Rancho Breisgau Workdays,
October 11 & 12, 2024

Planting event at Rancho Breisgau. MA. McCrary.
Restoration planting event on BLM's Rancho Breisgau Unit, on the Shasta-Tehama County line.
Photo taken October 12, 2024, by MaryAnn McCrary.

The 150-acre restoration project at Rancho Breisgau is an amazing combination of public and private partnerships that has been on the drawing board for many years.  Planting started this year and will continue into 2025. Eventually, the site will be home to 30,000 plantings that will be tended and irrigated for three years.  Soon the area will be transformed into a riparian woodland that will be home to nesting neotropical migrant birds and other wildlife. 

This expertly prepared site in the floodplain of the Sacramento River has deep loamy soil that is as easy to plant in as your own raised bed garden boxes.  Because of all the pre-planting preparation, a relatively small number of volunteers from Redding, Red Bluff, Chico, and Davis were able to plant over 5,000 young riparian trees and shrubs!
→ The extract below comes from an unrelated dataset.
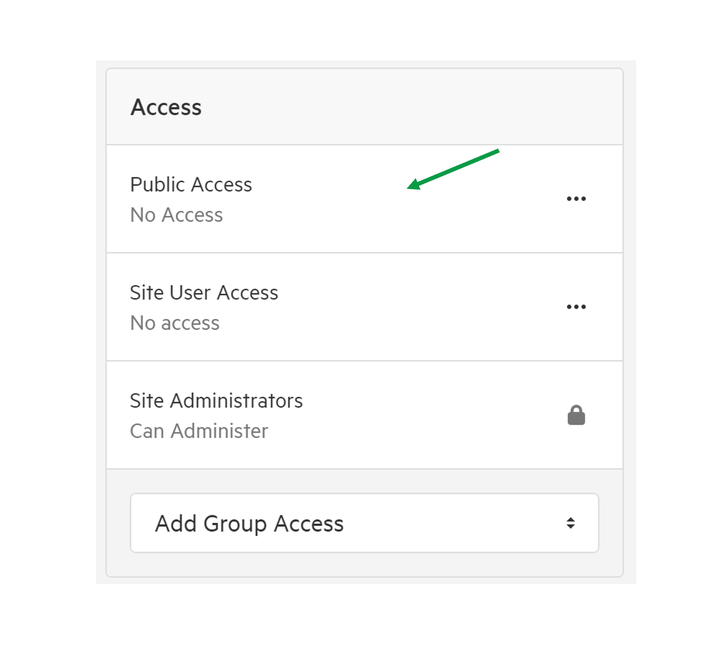Select the Add Group Access text label

point(249,524)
Shasta Chapter CNPS members came out to help, including our current nursery manager and our Shasta College intern. It was a pleasantly cool day and the digging was so easy!

Rancho Breisgau planting day volunteers. MA. McCrary.
Volunteers getting some hands-on instruction prior to planting at BLM’s Rancho Breisgau Unit, on the Shasta-Tehama County line. Photo taken October 12, 2024, by MaryAnn McCrary.

As part of Bureau of Land Management lands along the Sacramento River that extend into the eastern foothills, this project will add significantly to the protected wildlife corridor from the valley floor all the way into Lassen Volcanic National Park.  Struggling salmon populations will also benefit from this strategically located restoration.   

In relatively few years, the public will be able to visit and enjoy the shade of willows and cottonwoods here, and do some excellent bird watching!   Riparian restoration projects on this scale have been happening along the Sacramento River since the early 1990s.   If you would like to see a similarly restored site that is now nearly 30 years old, consider a visit to the Rio Vista Unit of the Sacramento River National Wildlife Refuge, which is adjacent to Woodson Bridge State Park in Tehama County.  ~MaryAnn McCrary

Workday at Rancho Breisgau. MA. McCrary.
Restoration planting day at BLM’s Rancho Breisgau Unit, on the Shasta-Tehama County line.
Photo taken October 12, 2024, by MaryAnn McCrary.